▶ Challenges
a) According to the earnings call excerpt, how many rigs are currently drilling in the Woodford?
b) From the earnings call excerpt, list every named drilling area, formation, play, or county.

▶ Source passage

Right now, our plan, as you know, right now we've got seven rigs drilling Springer and four in the Woodford. We plan on increasing the Woodford rig count by up to six. So, we'll have 13 rigs drilling in there. Here, I think probably by October, late October. As far as where does this go after this, as I said, we do have some other projects on the horizon and we'll talk about those at a later date.

Brian Corales -- Johnson Rice -- Analyst

Okay. That's helpful. Then just on slide ten of your presentation, the evolution, I guess, and expansion of the Bakken. There's I guess, some wells drilled further up in Williams that I wasn't aware of. Are those anomalies or are those just less active areas? Can you maybe comment on those?

Jack Stark -- President

No, they're not anomalies. You're talking on page ten here, the wells that have been in drilled in 2015 to the Q1 '18?

Brian Corales -- Johnson Rice -- Analyst

Correct.

Jack Stark -- President

What you're seeing there is people continuing to step out from known results using the newer completion stim technologies and continuing to drive these uplifted performances further north. You can see there's a well up there very close to Divide County that is a very interesting well. It is performing in line with the wells that are obviously the Bakken, what we're seeing down south. So, it's very good, very encouraging for us. That's why we say we continue to see our inventory up here just getting uplifted in its performance based on the expanding footprint of the play.

▶ Data lines

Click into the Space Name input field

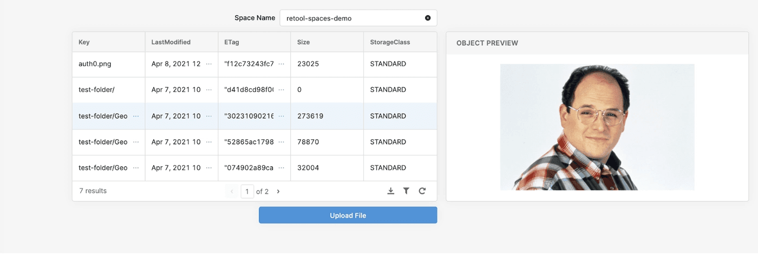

▶ Outputs
a) Four

b) Springer, Woodford, Bakken, Williams, Divide County